There have been some promising results with therapies based on antisense oligonucleotides (ASOs) in myotonic dystrophy, as well as in other disorders like spinal muscular atrophy and
Duchenne muscular dystrophy. Challenges with delivery of ASOs into the skeletal muscle to treat myotonic dystrophy are being addressed by packing the ASOs into lipid vesicles (for
example, (3)), or by connecting the ASO to another molecule; for example, a lipid (4) or peptide (5) that improves stability of the ASO in the bloodstream and/or helps it cross from the blood supply and into the muscle cells. The muscular dystrophy news provides a recent commentary on one study – https://musculardystrophynews.com/2021/06/08/ionis-molecule-shows-early-promise-for-myotonic-dystrophy-type-1-mouse-model-study/

Another study published in 2021 have used a neat CRISPR/Cas9 approach to silence toxic DMPK messenger RNAs.  Batra et al.,(6) used an adeno-associated virus (AAV) to deliver an inactive form of the Cas9 enzyme that specifically targets and binds to messenger RNA’s with CUG expansions and essentially “removes them from the system” – stopping the cascade of toxic effects. Injections of the AAV directly into muscle, or into the bloodstream, got into skeletal muscles and other tissues of injected mice.  Importantly, AAV injections in a mouse model of myotonic dystrophy resulted in sustained reversal of some of the key phenotypes for up to 3 months after injection.

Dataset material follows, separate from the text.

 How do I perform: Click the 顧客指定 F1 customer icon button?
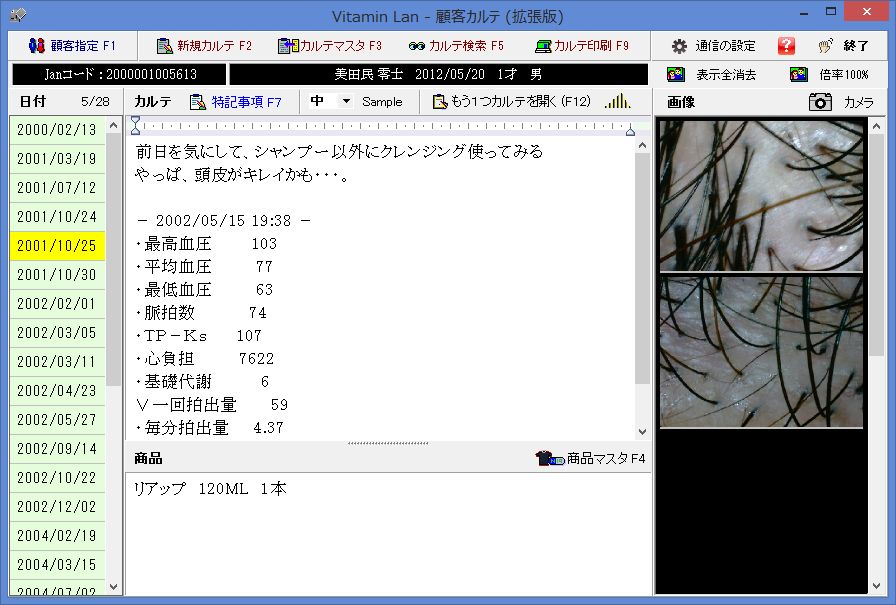tap(72, 46)
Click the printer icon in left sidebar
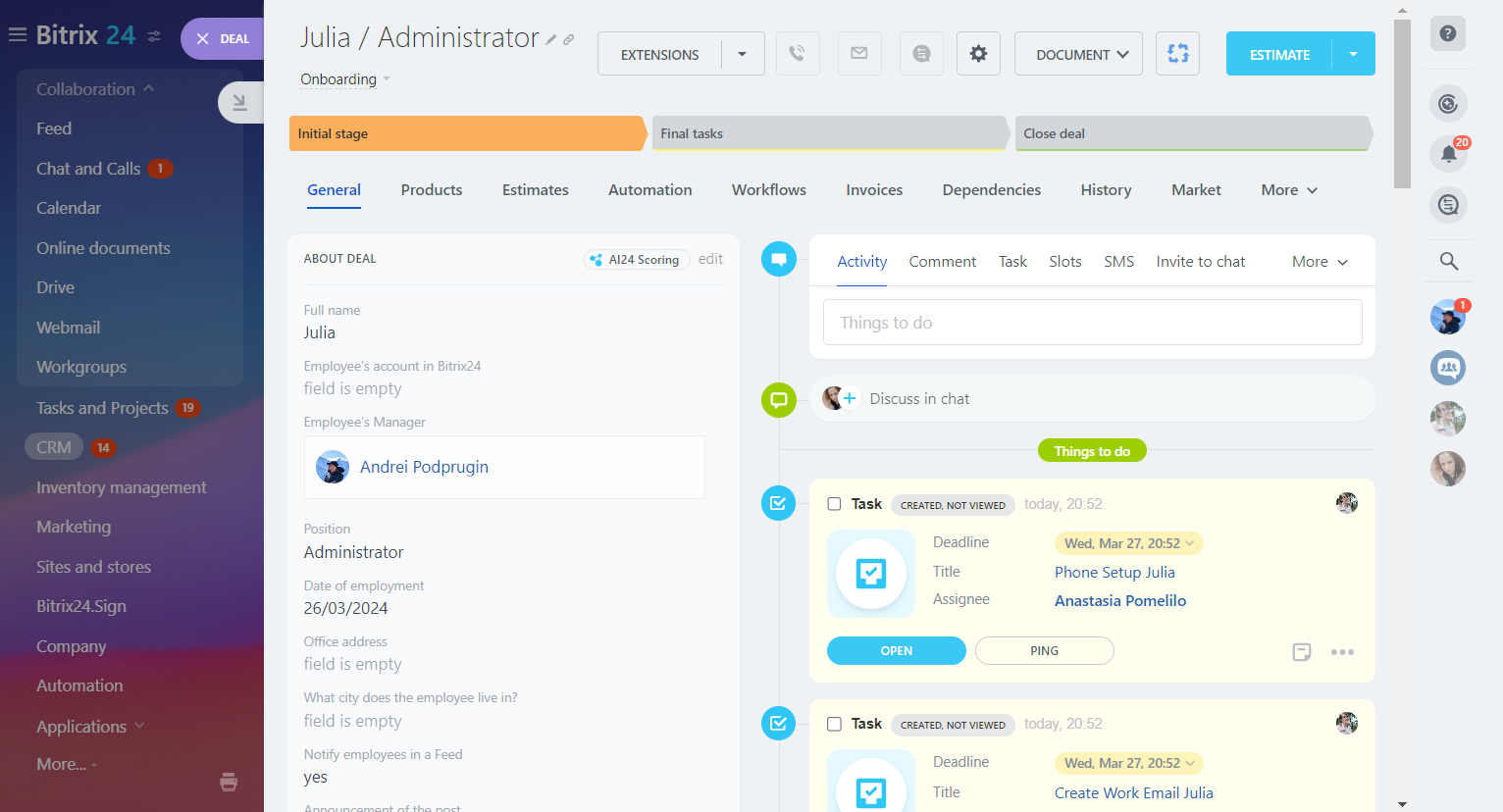The width and height of the screenshot is (1503, 812). tap(229, 782)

Though it is early days on the therapeutic journey toward new CRISPR/Cas9 trials in individuals affected with myotonic dystrophy, important research progress is being made.  For further information, we recommend you check out the Myotonic Dystrophy Foundation’s page on this topic: https://www.myotonic.org/future-genetic-therapies.

Thank you!

References:

1. Gourdon G, Meola G. Myotonic Dystrophies: State of the Art of New Therapeutic Developments for the CNS. Front Cell Neurosci. 2017;11:101.
2. Overby SJ, Cerro-Herreros E, Llamusi B, Artero R. RNA-mediated therapies in myotonic dystrophy. Drug Discov Today. 2018;23(12):2013-22.
3. Jauvin D, Chretien J, Pandey SK, Martineau L, Revillod L, Bassez G, et al. Targeting DMPK with Antisense Oligonucleotide Improves Muscle Strength in Myotonic Dystrophy Type 1 Mice. Mol Ther Nucleic Acids. 2017;7:465-74.
4. Yadava RS, Mandal M, Giese JM, Rigo F, Bennett CF, Mahadevan MS. Modeling muscle regeneration in RNA toxicity mice. Hum Mol Genet. 2021;30(12):1111-30.
5. Klein AF, Varela MA, Arandel L, Holland A, Naouar N, Arzumanov A, et al. Peptide-conjugated oligonucleotides evoke long-lasting myotonic dystrophy correction in patient-derived cells and mice. J Clin Invest. 2019;129(11):4739-44.
6. Batra R, Nelles DA, Roth DM, Krach F, Nutter CA, Tadokoro T, et al. The sustained expression of Cas9 targeting toxic RNAs reverses disease phenotypes in mouse models of myotonic dystrophy type 1. Nat Biomed Eng. 2021;5(2):157-68.